Friday, October 24, 2014

WIRTW #342 (the “family photo” edition)


1-HymanSept2014-WEB

Photo by Jenny Gildea Photography (who I cannot more highly recommend).

Here’s what I read this week:

Discrimination

Social Media & Workplace Technology

HR & Employee Relations

Wage & Hour

Labor Relations

Thursday, October 23, 2014

“He liked breasts” is never an appropriate response to a harassment complaint


Ruby Blackmon claimed that for a ten-month period, her second-level manager inappropriately stared at her breasts three to 10 times per day, would sexually rub her back, and would breath on her back and ear. Blackmon made ten different complaints to an HR manager, an administrative manager, and her immediate supervisor, all of which were ignored, except for one occasion when her immediate supervisor simply told her that the alleged harasser “liked breasts.” To make matters worse, on the heels of one complaint, her immediate supervisor gave her a negative evaluation. She filed suit after her termination.

Surprisingly, the district court granted this employer’s motion for summary judgment. Not surprisingly, the 6th Circuit reversed in Blackmon v. Eaton Corp. (10/16/14), concluding that genuine issues of material fact exists on the objectively hostile nature of the work environment and on whether there existed a causal nexus between Blackmon’s complaints and her termination.

We know that “He liked breasts” is an inappropriate response to a harassment complaint. What is an appropriate response? Here are 10 steps to follow if you receive a harassment complaint from an employee.

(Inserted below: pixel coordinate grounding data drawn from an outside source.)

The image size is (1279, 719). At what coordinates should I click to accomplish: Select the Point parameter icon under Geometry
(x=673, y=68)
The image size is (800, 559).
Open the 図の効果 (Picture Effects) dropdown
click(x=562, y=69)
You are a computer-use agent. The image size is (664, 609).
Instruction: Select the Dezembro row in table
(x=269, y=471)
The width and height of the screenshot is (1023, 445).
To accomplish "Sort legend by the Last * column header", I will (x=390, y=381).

  1. If you are not the person in your organization trained to address and investigation these situations, immediately refer the matter to the person who is. If no one is, hire a consultant or attorney who specializes in these issues to do the investigation for you. One word of caution. If you hire an attorney to do the investigation, do not make the mistake of assuming that the investigation will be privileged. It likely won’t be, meaning that the lawyer conducting the investigation might not be able to represent your company in any subsequent lawsuit.
  2. Separate the complaining employee from the accused harasser. If that means you need to send someone home, with pay, while you complete the investigation, so be it. Better you eat a few days pay than risk the accused making matters worse by harassing again.
  3. As soon as possible, interview the complaining employee (or, if someone else made the complaint, the victim), the accused, and any witnesses.
  4. Don’t demean, belittle, or joke about the alleged victim. It will undermine the objectivity of your investigation.
  5. Compile and review any pertinent documents. Don’t forget social media accounts, email, and text messages. They are your best friends in these cases.
  6. Guard against retaliation, and ensure all employees that their participation will be free of retaliation.
  7. Review all information and make a reasoned decision as to the credibility of those involved and what happened.
  8. Take prompt and effective remedial action, and communicate your conclusions to the complaining employee.
  9. Document the investigation.
  10. Never, never, never retaliate.